In the forum thread about smoking cheese, which woods does puddy say he is using?

-- START DOCUMENT PASSAGE --

# First Cheese.



## puddy (Mar 17, 2012)

Well I got my AMZNPS in the mail the other day and guess what? I'm smoking some cheese. I have Sharp Cheddar, Mild Cheddar, Colby, Colbyjack, Pepper Jack, Fresh Mozz, and String Cheese. I threw a foil boat of Kosher Salt where I had room as well. For my wood I'm using Hickory, Maple, and Cherry. She is making TBS right now. I didn't take pre smoke pictures because well, who hasn't seen cheese before.


----------



## venture (Mar 17, 2012)

Good luck on the cheese!

Thanks for reminding me?  I have a few pounds in the fridge.  We are getting cool and rainy weather here right now.  I was supposed to be smoking cheese tonight, but we still have a couple of days for cool weather so no ice will be needed.

Show us some pics when you are done!

Good luck and good smoking.


----------



## tyotrain (Mar 17, 2012)

Man I love smoked cheese. Can't wait to see some pics 


Have fun and Happy smoking


----------



## jrod62 (Mar 18, 2012)

-- END DOCUMENT PASSAGE --
-- START SUPPLIED INFORMATION --

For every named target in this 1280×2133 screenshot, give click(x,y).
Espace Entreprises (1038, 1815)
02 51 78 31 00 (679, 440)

-- END SUPPLIED INFORMATION --
-- START SUPPLIED INFORMATION --

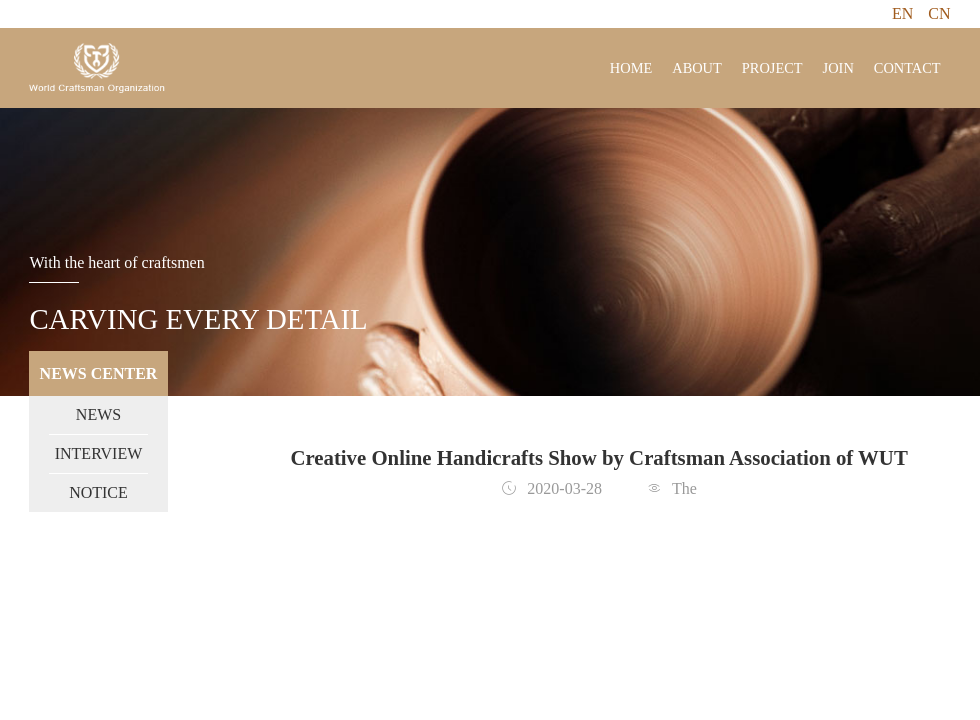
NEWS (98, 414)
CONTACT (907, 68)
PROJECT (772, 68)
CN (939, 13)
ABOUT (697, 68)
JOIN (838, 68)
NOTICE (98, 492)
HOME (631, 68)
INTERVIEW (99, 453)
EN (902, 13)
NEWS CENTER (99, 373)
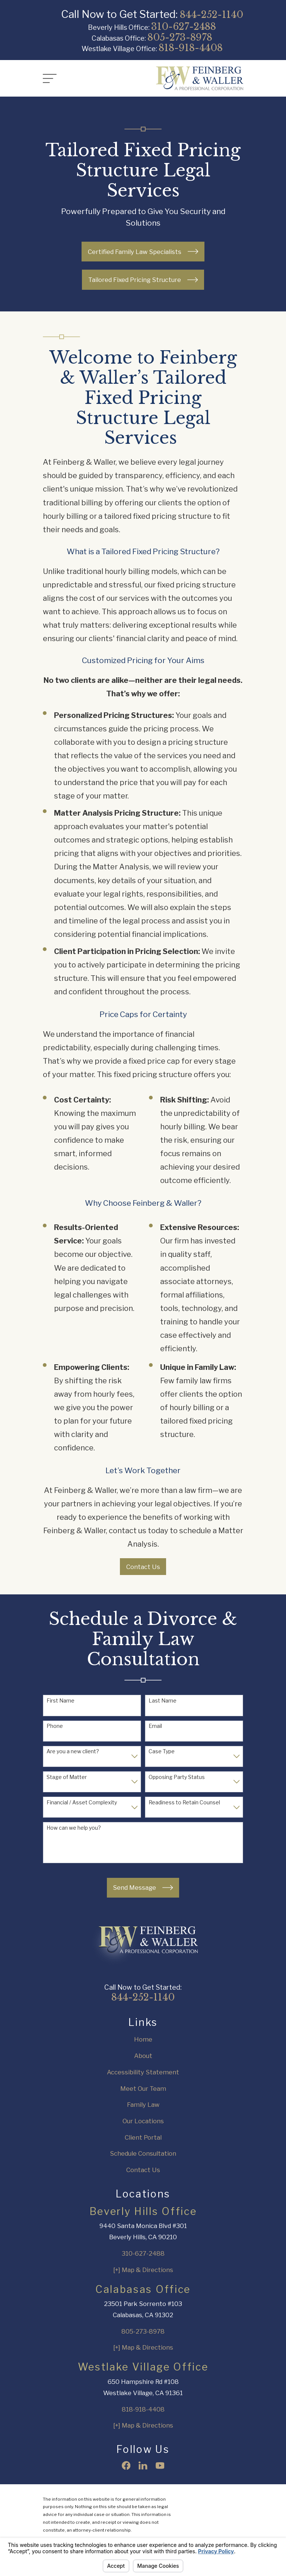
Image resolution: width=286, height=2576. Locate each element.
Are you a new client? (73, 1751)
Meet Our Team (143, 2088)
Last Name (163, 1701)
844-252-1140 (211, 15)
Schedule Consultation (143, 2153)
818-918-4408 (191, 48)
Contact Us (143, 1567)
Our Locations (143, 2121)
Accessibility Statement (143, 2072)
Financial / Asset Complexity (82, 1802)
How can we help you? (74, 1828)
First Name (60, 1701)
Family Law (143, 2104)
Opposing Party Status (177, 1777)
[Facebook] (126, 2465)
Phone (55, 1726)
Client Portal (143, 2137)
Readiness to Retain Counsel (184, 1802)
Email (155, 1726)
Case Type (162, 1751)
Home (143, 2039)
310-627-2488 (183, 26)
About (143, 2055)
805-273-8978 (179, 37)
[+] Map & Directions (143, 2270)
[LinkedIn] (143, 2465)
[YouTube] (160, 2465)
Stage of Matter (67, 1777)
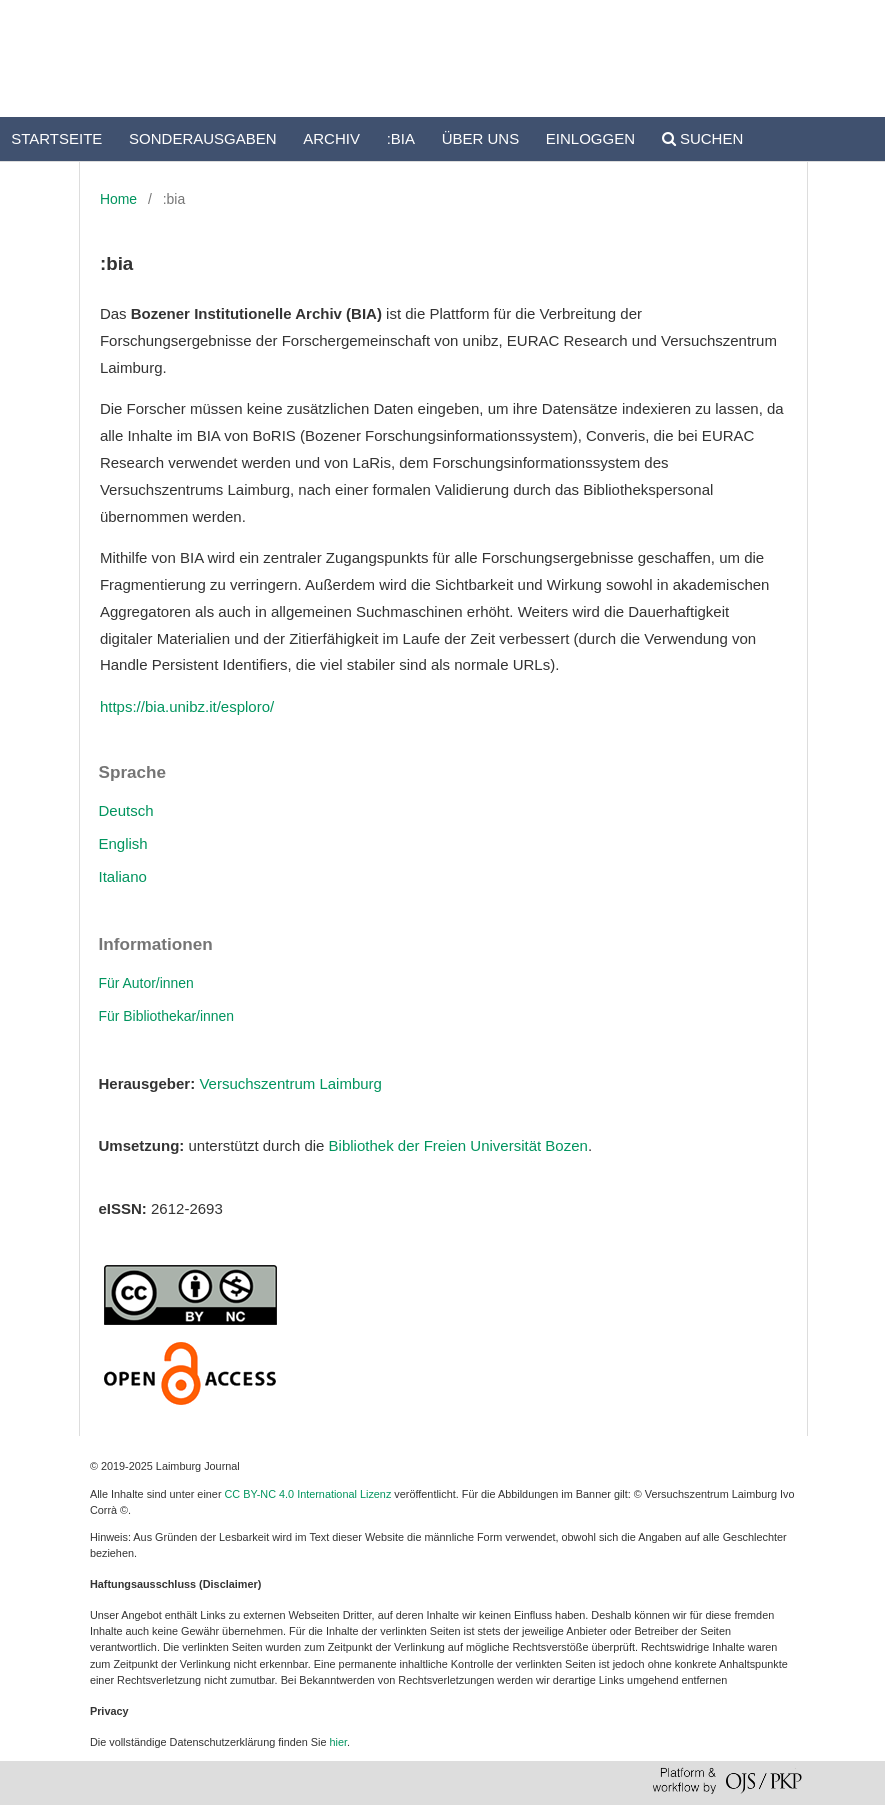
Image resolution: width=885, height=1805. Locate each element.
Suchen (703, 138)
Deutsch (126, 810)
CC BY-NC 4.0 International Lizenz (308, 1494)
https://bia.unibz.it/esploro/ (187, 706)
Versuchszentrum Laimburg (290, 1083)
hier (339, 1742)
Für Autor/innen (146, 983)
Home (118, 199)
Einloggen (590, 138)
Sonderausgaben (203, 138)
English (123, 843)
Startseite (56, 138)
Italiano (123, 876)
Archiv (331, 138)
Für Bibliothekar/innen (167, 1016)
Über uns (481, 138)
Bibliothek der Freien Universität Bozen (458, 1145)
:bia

-- END SUPPLIED INFORMATION --

THE REPLY: Hickory, Maple, and Cherry.